AUFGABENDETAILS: Gib bitte aus dem unten folgenden Text über Materialermüdung den Abschnitt wortgetreu aus, der bei „Ziel ist die“ beginnt und bei „unvermutet zum Bruch.“ endet.

BEREITGESTELLTER TEXT:
Eine Gruppe aus Forschenden der Universitäten Erlangen-Nürnberg, Bayreuth und Haifa in Israel, des Max-Planck-Instituts für Kolloid- und Grenzflächenforschung in Potsdam, der Charité – Universitätsmedizin Berlin sowie der TU Berlin als Konsortialführerin haben eine neue DFG-Forschungsgruppe gegründet.
Ziel ist die Entwicklung neuer Materialien durch Bioinspiration. Sie sollen widerstandsfähiger sein gegen das gefährliche Phänomen der Materialermüdung, die ohne Vorwarnung zum Materialversagen und damit zu schweren Unfällen führen kann.
„Ein Bruch aufgrund von Materialermüdung ist im täglichen Leben kaum vorherzusagen, weil sich die Schädigung ohne makroskopisch sichtbare Anzeichen über lange Zeiträume aufbaut“, sagt Prof. Dr. Claudia Fleck, Leiterin des Fachgebiets Werkstofftechnik an der TU Berlin und Sprecherin der Forschungsgruppe. Durch vielfach wiederholte Beanspruchung bei kleinen Lasten kommt es zu Mikrorissen, die langsam wachsen. Erst wenn der verbleibende, stabile Querschnitt des Bauteils die Last nicht mehr tragen kann, kommt es unvermutet zum Bruch.
Zugunglück von Eschede ging auf Materialermüdung zurück
„Man kennt dieses Phänomen von sogenannten Spontanbrüchen etwa bei Sportlern oder Tänzern. Auch wenn Fahrradrahmen oder Lenkergabeln unerwartet brechen, ist die Ursache oft Materialermüdung“, erklärt Dr. Oliver Görke, Mitglied des Konsortiums vom Fachgebiet Keramische Werkstoffe der TU Berlin. Quasi im Zeitraffer nutze man das Phänomen, wenn man kleine Drähte kürzen will und sie mehrfach hin und her biege, bis sie brechen.

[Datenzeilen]
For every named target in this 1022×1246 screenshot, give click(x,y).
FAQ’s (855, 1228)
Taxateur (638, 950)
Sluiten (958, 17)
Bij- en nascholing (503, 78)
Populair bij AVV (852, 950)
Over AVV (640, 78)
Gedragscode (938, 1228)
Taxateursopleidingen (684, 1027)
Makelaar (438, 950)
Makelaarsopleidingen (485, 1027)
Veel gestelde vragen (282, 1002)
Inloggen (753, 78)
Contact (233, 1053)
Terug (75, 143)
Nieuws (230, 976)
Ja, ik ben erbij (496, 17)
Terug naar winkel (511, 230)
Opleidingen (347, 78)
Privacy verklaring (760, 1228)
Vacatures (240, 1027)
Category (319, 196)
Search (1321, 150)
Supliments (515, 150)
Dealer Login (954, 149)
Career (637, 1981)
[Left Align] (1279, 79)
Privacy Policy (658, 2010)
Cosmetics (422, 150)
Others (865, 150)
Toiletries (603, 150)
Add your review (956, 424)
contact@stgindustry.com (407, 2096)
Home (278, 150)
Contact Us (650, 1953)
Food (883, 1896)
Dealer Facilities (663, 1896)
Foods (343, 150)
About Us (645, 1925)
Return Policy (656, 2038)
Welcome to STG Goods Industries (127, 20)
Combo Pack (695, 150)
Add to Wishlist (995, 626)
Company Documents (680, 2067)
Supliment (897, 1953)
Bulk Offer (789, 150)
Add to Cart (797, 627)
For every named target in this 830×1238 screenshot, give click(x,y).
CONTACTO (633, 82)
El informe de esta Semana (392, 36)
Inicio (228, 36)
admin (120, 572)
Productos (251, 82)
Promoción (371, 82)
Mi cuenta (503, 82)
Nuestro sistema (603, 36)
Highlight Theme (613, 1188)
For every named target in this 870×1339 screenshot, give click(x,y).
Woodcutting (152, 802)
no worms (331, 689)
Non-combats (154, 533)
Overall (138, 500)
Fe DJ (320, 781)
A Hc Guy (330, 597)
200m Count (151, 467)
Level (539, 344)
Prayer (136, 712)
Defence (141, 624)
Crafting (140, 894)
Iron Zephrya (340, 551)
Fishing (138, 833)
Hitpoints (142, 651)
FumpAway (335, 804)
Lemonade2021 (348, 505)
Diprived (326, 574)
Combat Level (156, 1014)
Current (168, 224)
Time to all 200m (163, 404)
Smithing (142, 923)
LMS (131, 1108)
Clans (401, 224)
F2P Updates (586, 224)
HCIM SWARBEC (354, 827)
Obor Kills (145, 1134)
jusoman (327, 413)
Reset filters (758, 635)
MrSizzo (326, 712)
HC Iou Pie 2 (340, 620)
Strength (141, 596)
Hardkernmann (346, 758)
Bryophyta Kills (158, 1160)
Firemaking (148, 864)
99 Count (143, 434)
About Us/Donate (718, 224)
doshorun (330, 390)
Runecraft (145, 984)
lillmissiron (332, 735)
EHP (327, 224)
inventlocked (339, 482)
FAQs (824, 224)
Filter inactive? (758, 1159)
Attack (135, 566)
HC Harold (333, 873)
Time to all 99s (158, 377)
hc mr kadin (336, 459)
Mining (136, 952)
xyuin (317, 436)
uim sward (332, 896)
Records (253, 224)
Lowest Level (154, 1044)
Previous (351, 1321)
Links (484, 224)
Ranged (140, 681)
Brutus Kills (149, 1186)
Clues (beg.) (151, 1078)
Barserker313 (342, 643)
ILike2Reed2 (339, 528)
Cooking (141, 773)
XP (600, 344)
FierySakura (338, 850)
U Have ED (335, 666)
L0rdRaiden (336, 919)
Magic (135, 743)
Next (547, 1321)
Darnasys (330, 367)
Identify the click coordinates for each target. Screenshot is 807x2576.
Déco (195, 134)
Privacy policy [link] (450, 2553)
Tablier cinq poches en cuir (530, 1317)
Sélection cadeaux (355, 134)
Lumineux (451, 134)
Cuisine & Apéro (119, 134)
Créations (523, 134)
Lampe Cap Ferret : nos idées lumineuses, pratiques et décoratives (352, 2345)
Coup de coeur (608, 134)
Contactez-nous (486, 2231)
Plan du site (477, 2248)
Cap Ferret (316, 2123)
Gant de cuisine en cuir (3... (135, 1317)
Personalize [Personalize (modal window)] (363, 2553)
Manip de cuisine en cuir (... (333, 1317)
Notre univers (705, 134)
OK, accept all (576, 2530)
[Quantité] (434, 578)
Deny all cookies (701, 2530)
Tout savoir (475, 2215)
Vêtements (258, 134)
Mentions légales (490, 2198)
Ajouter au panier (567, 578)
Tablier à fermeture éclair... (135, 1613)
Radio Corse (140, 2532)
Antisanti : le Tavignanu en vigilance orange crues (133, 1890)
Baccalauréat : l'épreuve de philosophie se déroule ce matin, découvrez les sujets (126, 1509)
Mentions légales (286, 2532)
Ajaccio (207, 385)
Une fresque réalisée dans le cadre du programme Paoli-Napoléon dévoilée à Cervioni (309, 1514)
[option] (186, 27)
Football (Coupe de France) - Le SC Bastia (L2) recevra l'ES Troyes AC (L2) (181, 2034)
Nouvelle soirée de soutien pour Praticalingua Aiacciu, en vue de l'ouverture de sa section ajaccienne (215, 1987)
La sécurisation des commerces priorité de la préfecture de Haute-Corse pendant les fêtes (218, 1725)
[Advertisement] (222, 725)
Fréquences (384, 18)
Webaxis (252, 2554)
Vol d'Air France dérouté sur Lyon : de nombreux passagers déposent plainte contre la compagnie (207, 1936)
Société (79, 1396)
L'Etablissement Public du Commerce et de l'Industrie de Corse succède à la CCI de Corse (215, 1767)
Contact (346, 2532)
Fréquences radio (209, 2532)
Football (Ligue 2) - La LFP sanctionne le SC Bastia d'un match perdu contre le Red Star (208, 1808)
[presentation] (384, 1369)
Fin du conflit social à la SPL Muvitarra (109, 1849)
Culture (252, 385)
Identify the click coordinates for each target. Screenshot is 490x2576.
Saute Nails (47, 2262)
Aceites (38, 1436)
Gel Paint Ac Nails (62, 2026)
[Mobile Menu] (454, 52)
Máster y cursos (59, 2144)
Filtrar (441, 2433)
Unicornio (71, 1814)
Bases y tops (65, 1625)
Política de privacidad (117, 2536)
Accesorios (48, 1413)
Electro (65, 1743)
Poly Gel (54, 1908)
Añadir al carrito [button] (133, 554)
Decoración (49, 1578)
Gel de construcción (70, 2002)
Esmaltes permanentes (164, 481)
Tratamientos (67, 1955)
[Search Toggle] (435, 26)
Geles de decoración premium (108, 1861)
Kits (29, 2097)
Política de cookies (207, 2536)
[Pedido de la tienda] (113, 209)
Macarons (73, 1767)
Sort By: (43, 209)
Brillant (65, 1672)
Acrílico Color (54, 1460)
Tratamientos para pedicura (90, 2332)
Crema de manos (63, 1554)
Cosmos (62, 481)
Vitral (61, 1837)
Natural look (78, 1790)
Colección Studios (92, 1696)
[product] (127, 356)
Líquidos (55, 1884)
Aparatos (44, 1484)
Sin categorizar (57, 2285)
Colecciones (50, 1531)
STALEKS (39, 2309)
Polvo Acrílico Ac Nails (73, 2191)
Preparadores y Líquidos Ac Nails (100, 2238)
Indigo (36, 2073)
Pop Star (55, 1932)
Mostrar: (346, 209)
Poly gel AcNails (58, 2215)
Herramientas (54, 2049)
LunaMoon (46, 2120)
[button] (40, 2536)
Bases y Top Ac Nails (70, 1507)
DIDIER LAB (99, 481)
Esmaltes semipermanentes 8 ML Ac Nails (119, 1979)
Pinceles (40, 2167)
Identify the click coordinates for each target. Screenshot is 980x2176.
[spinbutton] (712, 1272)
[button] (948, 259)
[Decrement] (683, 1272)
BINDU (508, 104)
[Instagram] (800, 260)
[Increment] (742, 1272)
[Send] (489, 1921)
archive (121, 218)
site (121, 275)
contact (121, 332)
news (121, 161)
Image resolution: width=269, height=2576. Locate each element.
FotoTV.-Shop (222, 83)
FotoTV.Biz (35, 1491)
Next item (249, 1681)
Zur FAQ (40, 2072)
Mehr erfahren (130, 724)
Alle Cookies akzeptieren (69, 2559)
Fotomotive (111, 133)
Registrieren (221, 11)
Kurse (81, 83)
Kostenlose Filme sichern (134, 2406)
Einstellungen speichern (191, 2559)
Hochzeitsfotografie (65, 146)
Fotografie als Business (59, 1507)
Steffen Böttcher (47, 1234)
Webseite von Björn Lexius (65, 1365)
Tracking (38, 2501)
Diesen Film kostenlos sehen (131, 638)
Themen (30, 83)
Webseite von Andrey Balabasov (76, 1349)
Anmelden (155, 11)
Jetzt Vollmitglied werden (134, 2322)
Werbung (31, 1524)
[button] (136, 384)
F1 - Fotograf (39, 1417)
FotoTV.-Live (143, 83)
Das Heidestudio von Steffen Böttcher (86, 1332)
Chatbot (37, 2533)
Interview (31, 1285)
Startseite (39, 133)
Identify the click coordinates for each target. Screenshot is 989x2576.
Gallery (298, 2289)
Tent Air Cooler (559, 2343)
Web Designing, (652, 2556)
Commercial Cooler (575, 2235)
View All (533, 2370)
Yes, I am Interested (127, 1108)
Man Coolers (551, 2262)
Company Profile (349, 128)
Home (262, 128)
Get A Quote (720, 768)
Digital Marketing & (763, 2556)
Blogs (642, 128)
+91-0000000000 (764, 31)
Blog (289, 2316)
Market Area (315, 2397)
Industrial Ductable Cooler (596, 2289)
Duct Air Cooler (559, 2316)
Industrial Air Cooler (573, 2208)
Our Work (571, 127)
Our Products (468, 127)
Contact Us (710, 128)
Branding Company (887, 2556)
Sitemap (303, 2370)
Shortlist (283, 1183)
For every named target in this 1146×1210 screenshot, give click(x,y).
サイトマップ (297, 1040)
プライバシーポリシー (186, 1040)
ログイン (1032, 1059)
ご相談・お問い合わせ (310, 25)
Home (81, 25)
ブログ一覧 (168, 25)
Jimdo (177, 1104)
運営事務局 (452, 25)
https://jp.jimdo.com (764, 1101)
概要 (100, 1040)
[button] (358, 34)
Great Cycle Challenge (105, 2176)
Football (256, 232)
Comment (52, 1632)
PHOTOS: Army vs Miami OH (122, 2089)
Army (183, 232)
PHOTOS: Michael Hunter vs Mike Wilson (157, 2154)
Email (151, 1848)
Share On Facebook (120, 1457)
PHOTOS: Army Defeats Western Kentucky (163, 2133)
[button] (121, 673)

GELÖSTE AUFGABE:
Ziel ist die Entwicklung neuer Materialien durch Bioinspiration. Sie sollen widerstandsfähiger sein gegen das gefährliche Phänomen der Materialermüdung, die ohne Vorwarnung zum Materialversagen und damit zu schweren Unfällen führen kann.
„Ein Bruch aufgrund von Materialermüdung ist im täglichen Leben kaum vorherzusagen, weil sich die Schädigung ohne makroskopisch sichtbare Anzeichen über lange Zeiträume aufbaut“, sagt Prof. Dr. Claudia Fleck, Leiterin des Fachgebiets Werkstofftechnik an der TU Berlin und Sprecherin der Forschungsgruppe. Durch vielfach wiederholte Beanspruchung bei kleinen Lasten kommt es zu Mikrorissen, die langsam wachsen. Erst wenn der verbleibende, stabile Querschnitt des Bauteils die Last nicht mehr tragen kann, kommt es unvermutet zum Bruch.